At dusk the first patrols of the Seventh Army appeared. General Molinero tried to surrender to them. They declined the honor. At 7:24 a car appeared with a U.S. corps commander. Diffidently, without pride, General Molinero approached the car and spoke in Italian. An interpreter translated: General Molinero and his troops did not want to fight. But there was a difficulty. Within the city, in the royal palace, was one General Mario Arisio, an unpredictable fellow who also commanded troops. For this Arisio, General Molinero could not speak.

The corps commander borrowed a pillowcase from an Italian householder, had it fastened to the radio mast of his car and drove into the city. In the windless evening the pillowcase hung limp and inconspicuous. An Italian fisherman along the way had a white sheet on a pole. The U.S. general borrowed the sheet for a flag of truce, and drove on through the streets, pocked here & there by bomb marks. At the palace there was no sign of General Arisio. Palermo's chief of police quickly found him. General Arisio as quickly made his position clear: he would accept any terms of surrender.

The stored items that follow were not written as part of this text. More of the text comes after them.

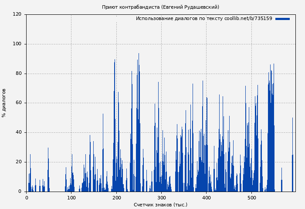Click the y-axis tick label 120
This screenshot has width=305, height=209.
17,14
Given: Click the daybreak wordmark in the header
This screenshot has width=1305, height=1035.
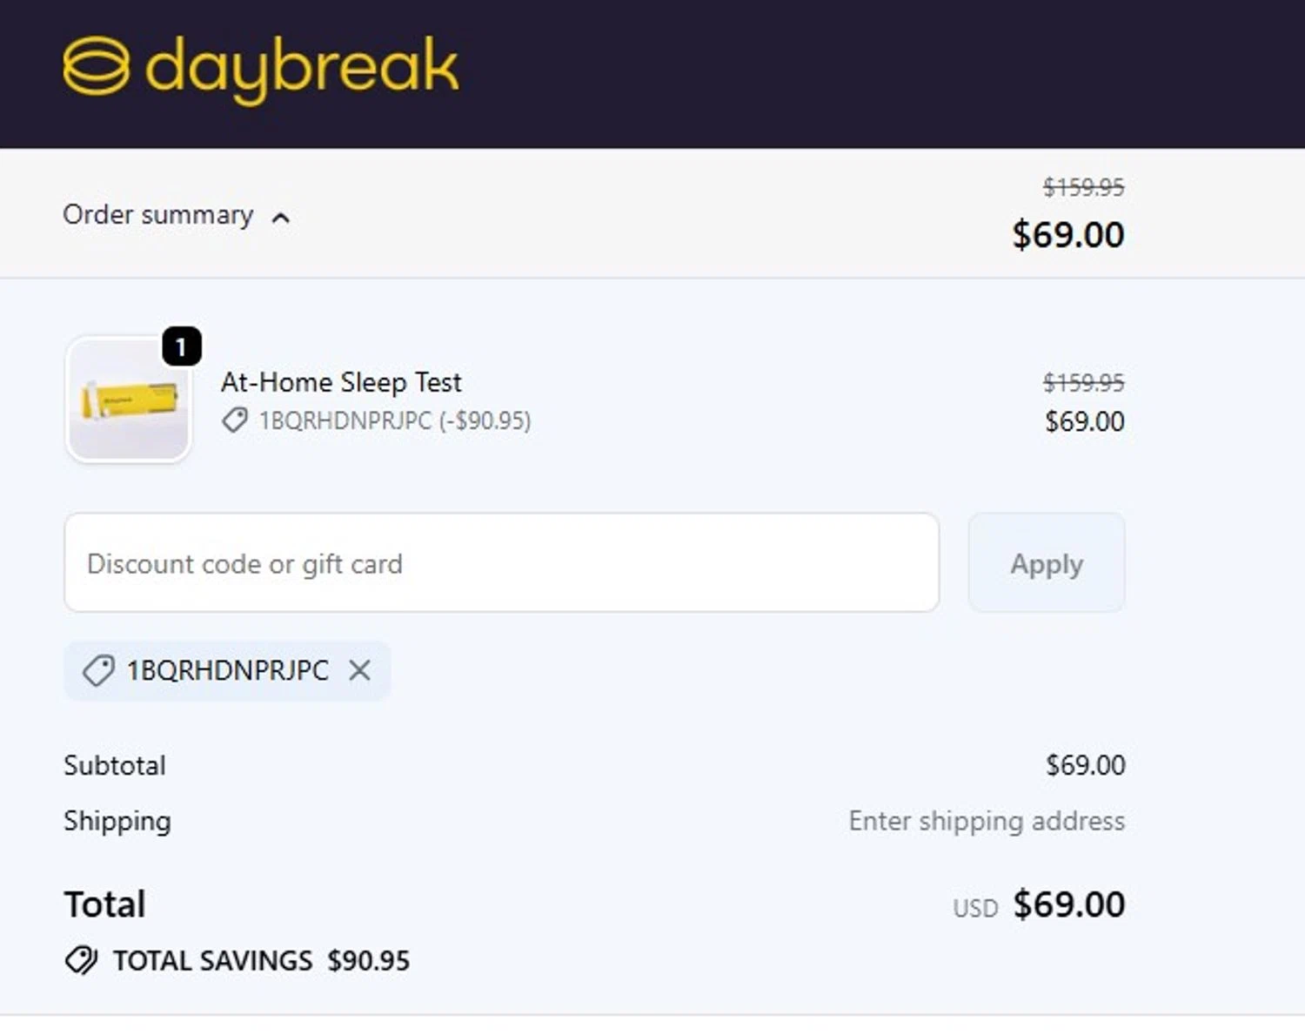Looking at the screenshot, I should tap(302, 68).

In the early light of July 23 the U.S. flag rose over Palermo and its 400,000 pliant civilians (see p. 28). "The greatest blitz in history," exuberant General George S. Patton Jr., Commander of the Seventh Army, called the march on the city.

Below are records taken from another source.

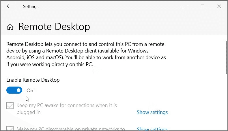Go back using the back arrow
Image resolution: width=228 pixels, height=131 pixels.
9,6
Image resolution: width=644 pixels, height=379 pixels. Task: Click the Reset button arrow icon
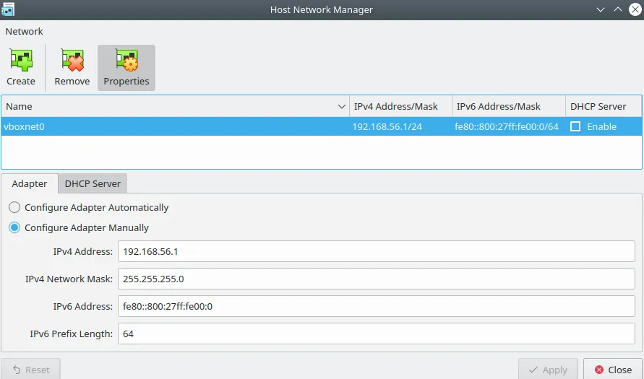tap(17, 370)
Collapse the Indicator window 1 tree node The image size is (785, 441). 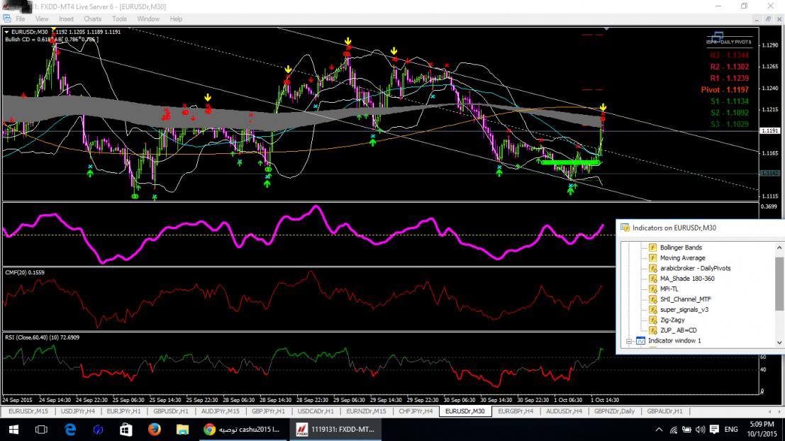click(x=628, y=341)

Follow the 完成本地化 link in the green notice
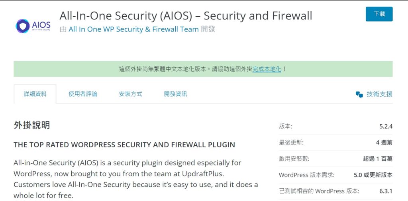pyautogui.click(x=267, y=69)
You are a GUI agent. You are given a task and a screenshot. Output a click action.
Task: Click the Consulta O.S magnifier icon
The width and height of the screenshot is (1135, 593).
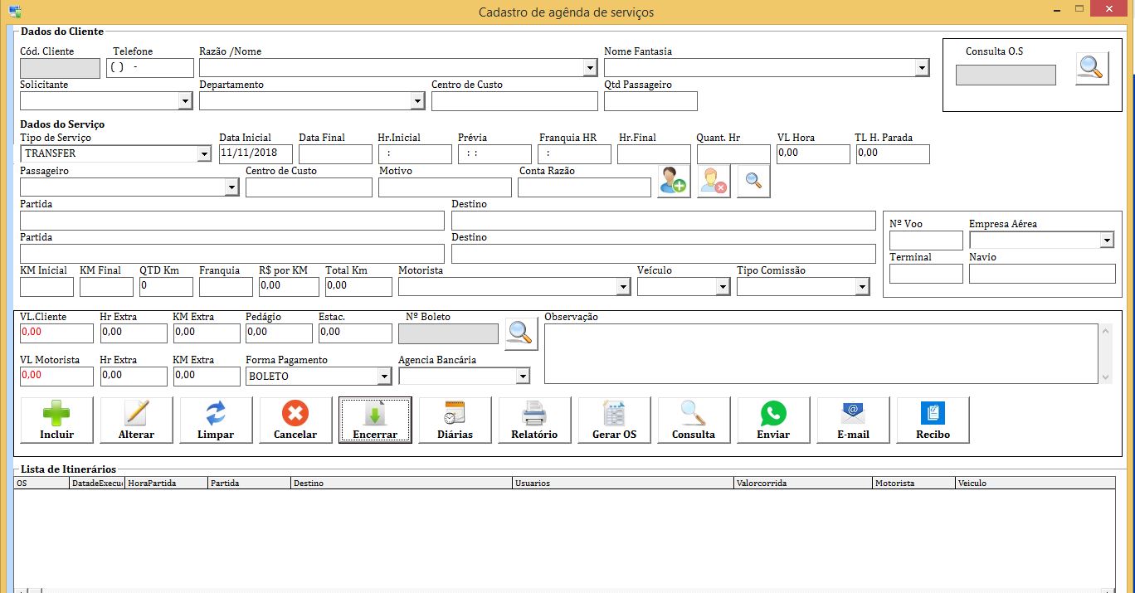pyautogui.click(x=1092, y=69)
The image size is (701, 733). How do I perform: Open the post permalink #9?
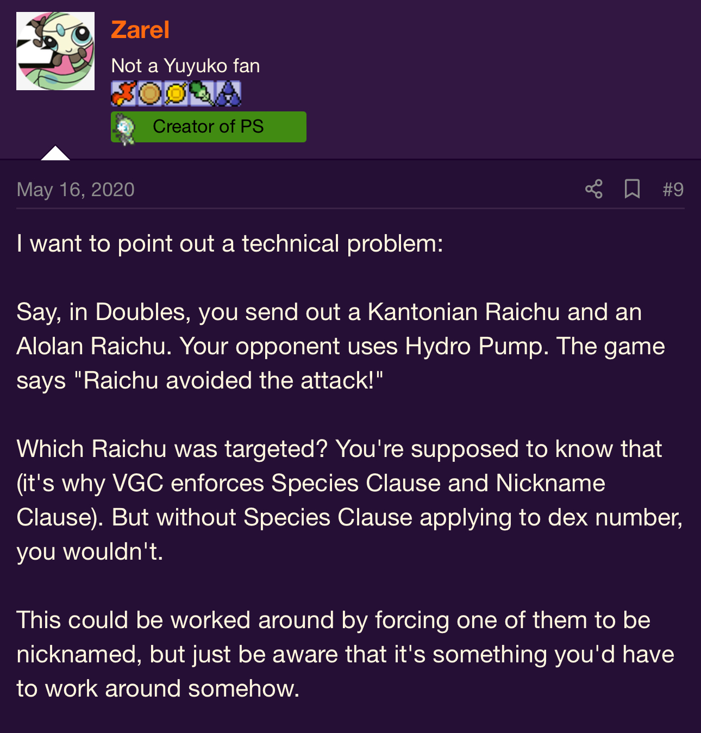pos(673,189)
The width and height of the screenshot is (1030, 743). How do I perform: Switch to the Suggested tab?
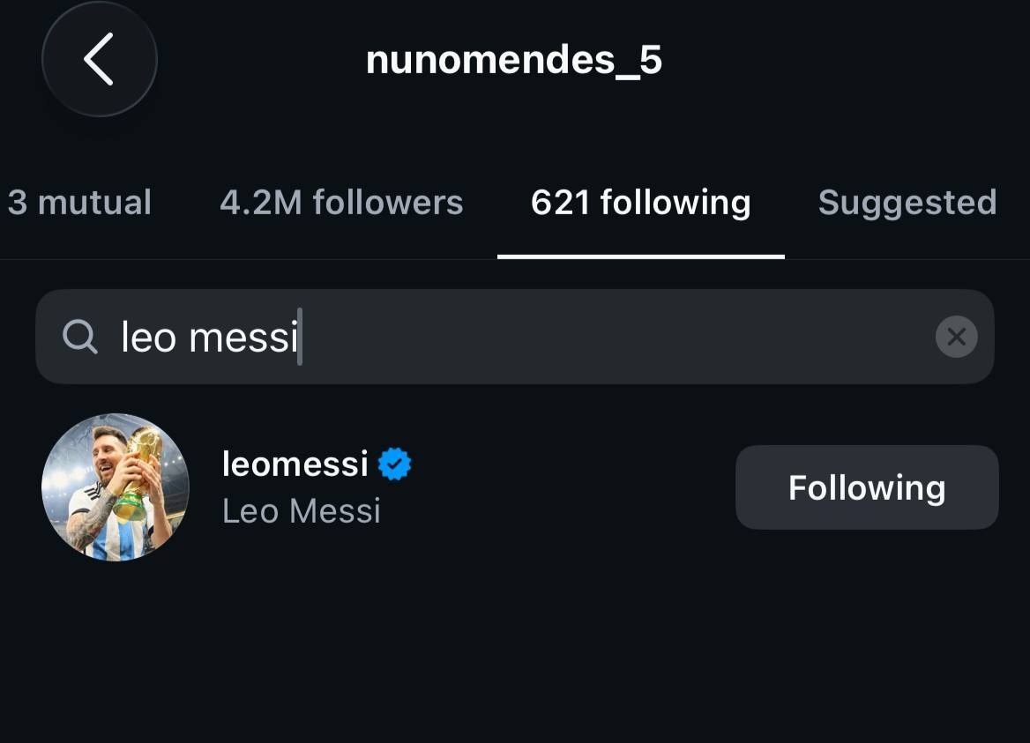click(x=907, y=204)
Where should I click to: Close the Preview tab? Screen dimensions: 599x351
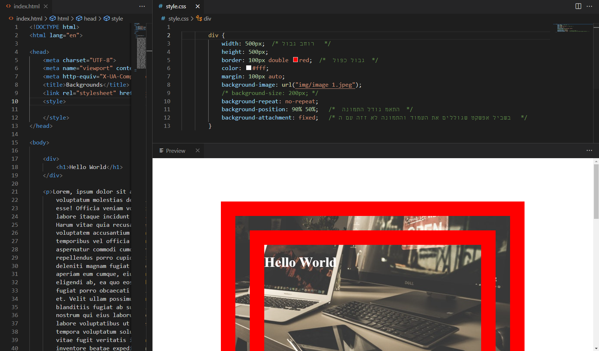point(197,151)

The Collapse. The campaign in western Sicily was all but over. Other ports fell: Marsala and Trapani, naval bases where there was no Italian Navy and no fight on land; Termini, Imerese and Cefalú, east of Palermo on the upper coastal route to Messina and Italy. In twelve days the Seventh Army had fought for its beachheads in southwestern Sicily, fought inland past Barrafranca (see p. 34}, fought for Caltanissetta and (with the Canadians) for Enna in central Sicily. After that, the Italian Army in western Sicily simply quit fighting. Two divisions, the 206th Coastal and 4th Livorno, had shown some spirit. Others, including the 26th and the 28th Infantry Divisions, fought little or not at all. Sicilian militia and thousands of regular soldiers quit the ranks, melted back into their fields and their towns. The British took General Giulio Cesare Gotti Porcinari, and the soldiers said:

"We have taken Julius Caesar."

The Americans had taken, by week's end, 50,000 Italians, and the prisoner traffic on the roads was a military problem.